> _Aim of the exercise_: The answer must consist only of the lines from the line with "Task: Open the TRANSMISSION dropdown" to the line with "Viewport: 1364px width, 734px height.", both included, exactly as they stand below.

> _Data for the task_:
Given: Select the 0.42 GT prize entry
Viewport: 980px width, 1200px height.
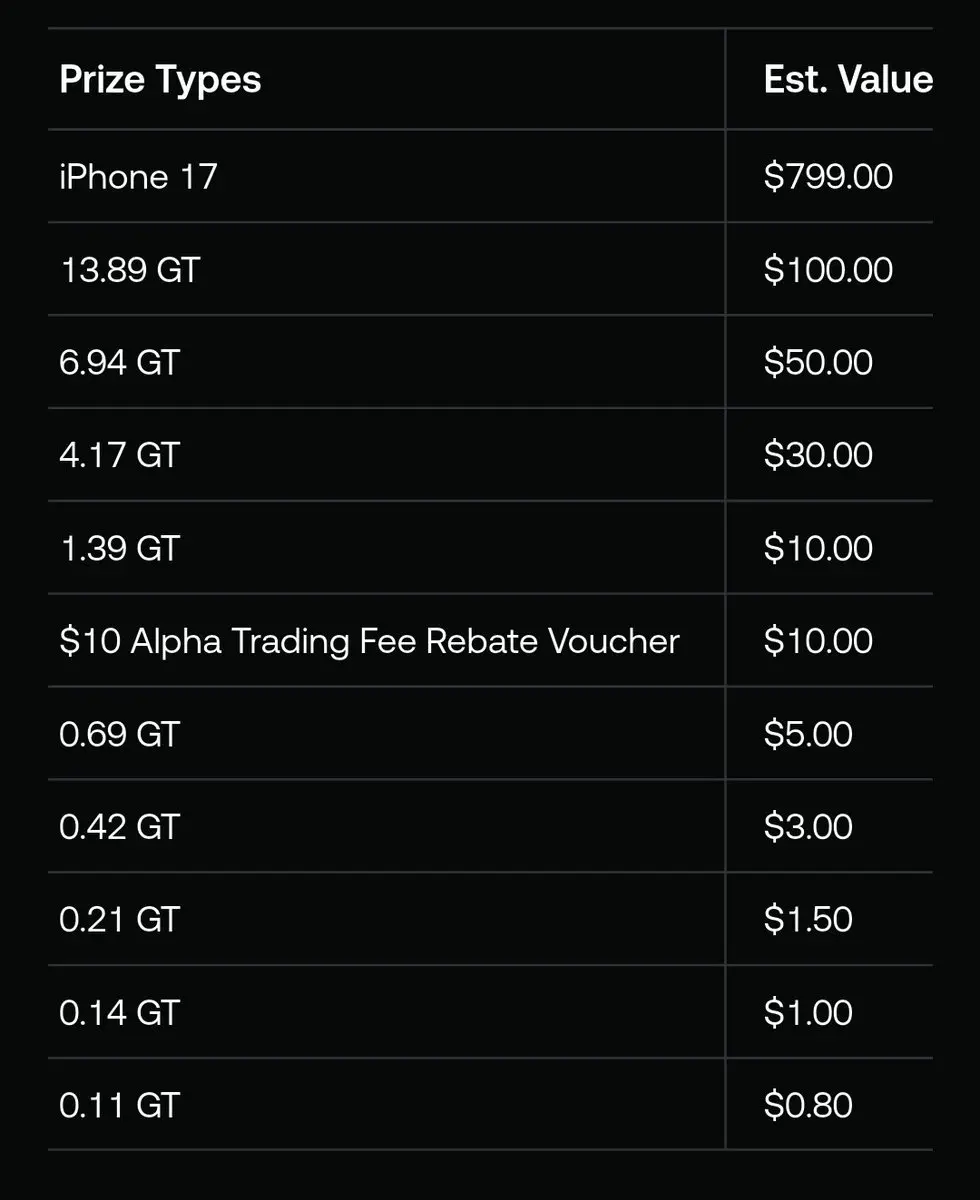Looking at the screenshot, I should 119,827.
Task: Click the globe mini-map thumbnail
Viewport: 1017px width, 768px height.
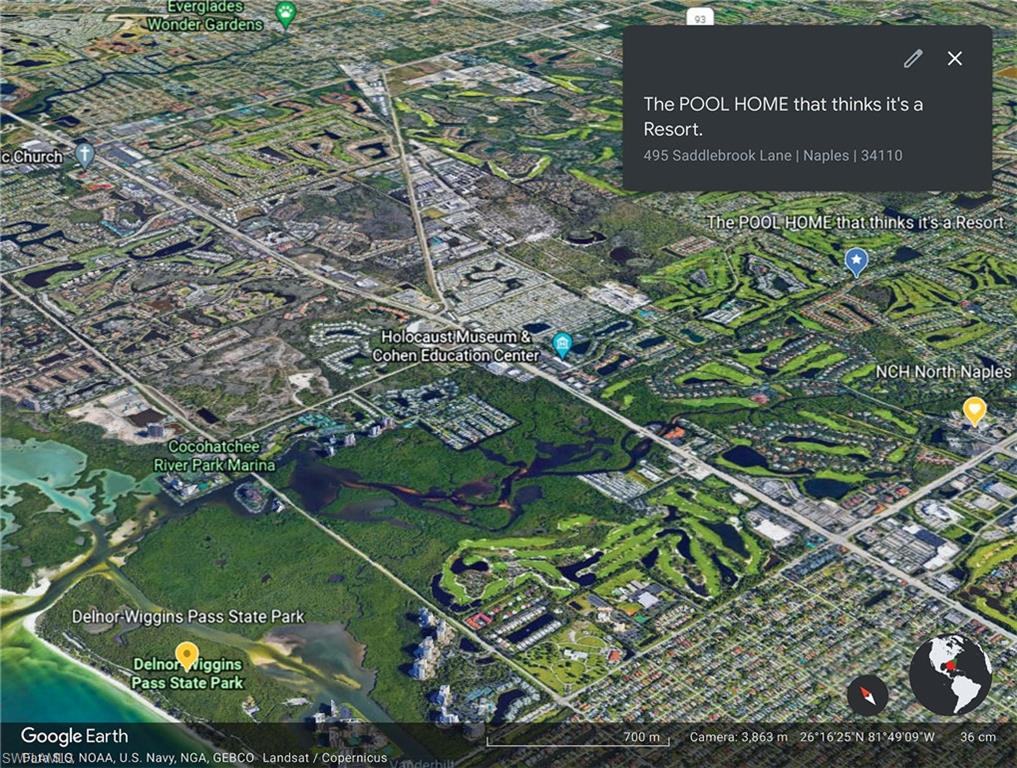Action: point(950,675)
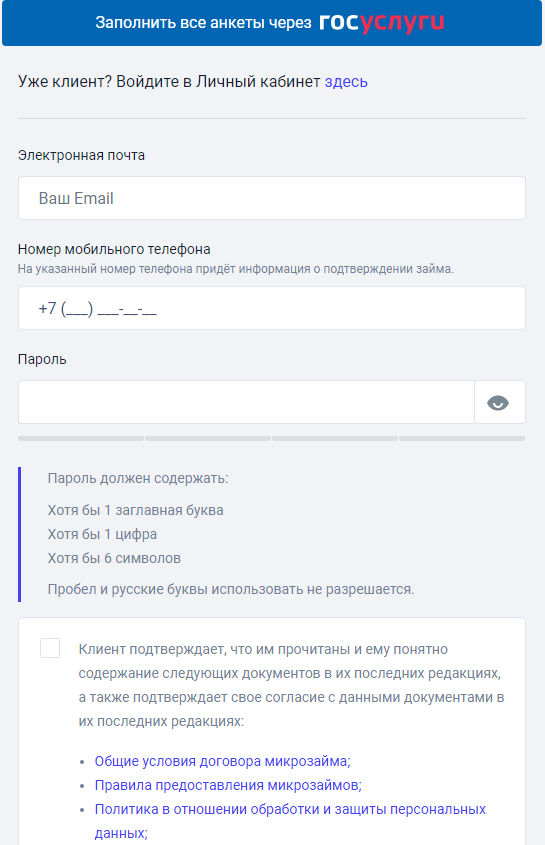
* * *
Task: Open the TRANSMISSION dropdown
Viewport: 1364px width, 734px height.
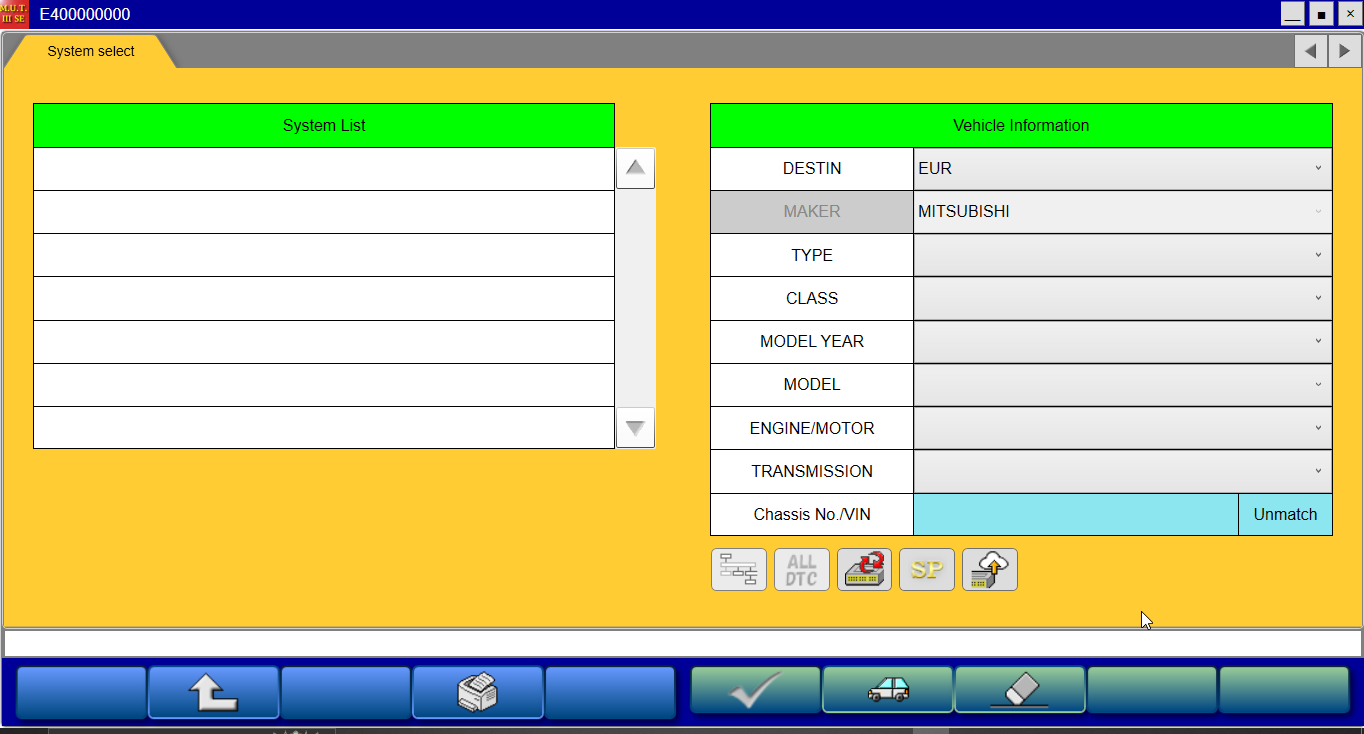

> _Reply to the exercise_:
Task: Open the TRANSMISSION dropdown
Viewport: 1364px width, 734px height.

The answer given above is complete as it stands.